TASK:
Copy everything in the records from the line containing "coordinates (702, 46)." down to the end of the records, keeping every line exactly as it stands.

DATA SECTION:
──────
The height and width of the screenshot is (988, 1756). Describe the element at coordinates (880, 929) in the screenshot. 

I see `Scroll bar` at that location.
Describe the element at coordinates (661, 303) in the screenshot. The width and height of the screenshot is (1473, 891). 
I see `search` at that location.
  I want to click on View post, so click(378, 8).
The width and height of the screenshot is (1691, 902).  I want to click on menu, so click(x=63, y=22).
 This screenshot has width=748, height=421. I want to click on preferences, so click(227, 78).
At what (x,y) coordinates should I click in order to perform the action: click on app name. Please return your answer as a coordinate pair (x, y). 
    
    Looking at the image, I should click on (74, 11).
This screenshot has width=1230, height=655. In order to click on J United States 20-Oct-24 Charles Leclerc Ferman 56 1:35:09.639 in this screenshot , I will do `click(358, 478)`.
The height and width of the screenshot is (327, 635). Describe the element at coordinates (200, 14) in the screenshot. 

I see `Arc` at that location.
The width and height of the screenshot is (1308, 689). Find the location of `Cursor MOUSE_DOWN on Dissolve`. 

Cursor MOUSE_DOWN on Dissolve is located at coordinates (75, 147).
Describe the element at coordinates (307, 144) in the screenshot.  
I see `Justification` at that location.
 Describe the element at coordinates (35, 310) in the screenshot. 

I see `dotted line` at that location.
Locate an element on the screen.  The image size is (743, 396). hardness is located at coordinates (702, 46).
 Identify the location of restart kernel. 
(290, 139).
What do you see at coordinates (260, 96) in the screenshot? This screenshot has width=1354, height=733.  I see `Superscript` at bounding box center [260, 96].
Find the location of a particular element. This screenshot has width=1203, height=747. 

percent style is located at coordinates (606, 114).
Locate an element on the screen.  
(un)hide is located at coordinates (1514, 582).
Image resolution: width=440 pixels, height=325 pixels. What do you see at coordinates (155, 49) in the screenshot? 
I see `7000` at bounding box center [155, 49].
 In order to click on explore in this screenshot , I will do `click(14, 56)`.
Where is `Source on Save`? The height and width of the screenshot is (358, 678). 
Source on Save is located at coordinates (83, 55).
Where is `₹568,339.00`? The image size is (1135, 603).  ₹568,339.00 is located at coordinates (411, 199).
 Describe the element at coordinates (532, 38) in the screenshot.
──────
TASK OUTPUT:
Locate an element on the screen.  The image size is (743, 396). hardness is located at coordinates (702, 46).
 Identify the location of restart kernel. 
(290, 139).
What do you see at coordinates (260, 96) in the screenshot? This screenshot has width=1354, height=733.  I see `Superscript` at bounding box center [260, 96].
Find the location of a particular element. This screenshot has width=1203, height=747. 

percent style is located at coordinates (606, 114).
Locate an element on the screen.  
(un)hide is located at coordinates (1514, 582).
Image resolution: width=440 pixels, height=325 pixels. What do you see at coordinates (155, 49) in the screenshot? 
I see `7000` at bounding box center [155, 49].
 In order to click on explore in this screenshot , I will do `click(14, 56)`.
Where is `Source on Save`? The height and width of the screenshot is (358, 678). 
Source on Save is located at coordinates (83, 55).
Where is `₹568,339.00`? The image size is (1135, 603).  ₹568,339.00 is located at coordinates (411, 199).
 Describe the element at coordinates (532, 38) in the screenshot.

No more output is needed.